Task brief:
Make an exact copy of the lines from the one containing "This screenshot has width=1400, height=846." to the end of the records below, and leave out everything else.

Data records:
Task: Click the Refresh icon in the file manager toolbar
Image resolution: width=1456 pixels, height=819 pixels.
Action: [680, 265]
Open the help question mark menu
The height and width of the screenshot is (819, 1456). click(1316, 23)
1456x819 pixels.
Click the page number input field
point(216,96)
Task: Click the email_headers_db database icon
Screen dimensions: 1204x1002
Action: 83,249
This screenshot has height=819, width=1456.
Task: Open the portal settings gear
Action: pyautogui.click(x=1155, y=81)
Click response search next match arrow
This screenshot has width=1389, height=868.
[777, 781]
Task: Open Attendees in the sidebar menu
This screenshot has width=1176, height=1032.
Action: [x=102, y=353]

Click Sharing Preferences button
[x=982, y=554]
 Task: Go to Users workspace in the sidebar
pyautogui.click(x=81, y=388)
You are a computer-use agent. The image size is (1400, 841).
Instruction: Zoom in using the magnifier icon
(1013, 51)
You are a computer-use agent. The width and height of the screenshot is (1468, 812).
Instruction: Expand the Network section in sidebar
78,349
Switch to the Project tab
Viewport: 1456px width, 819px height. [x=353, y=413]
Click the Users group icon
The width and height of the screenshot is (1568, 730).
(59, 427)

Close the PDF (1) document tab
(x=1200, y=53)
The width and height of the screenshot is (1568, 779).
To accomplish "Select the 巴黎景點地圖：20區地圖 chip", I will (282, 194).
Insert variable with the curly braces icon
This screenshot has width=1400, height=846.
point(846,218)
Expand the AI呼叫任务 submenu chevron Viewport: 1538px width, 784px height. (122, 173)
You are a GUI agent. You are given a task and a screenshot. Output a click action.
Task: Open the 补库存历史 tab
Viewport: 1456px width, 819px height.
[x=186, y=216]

Answer box:
This screenshot has width=1400, height=846.
point(846,218)
Expand the AI呼叫任务 submenu chevron Viewport: 1538px width, 784px height. (122, 173)
You are a GUI agent. You are given a task and a screenshot. Output a click action.
Task: Open the 补库存历史 tab
Viewport: 1456px width, 819px height.
[x=186, y=216]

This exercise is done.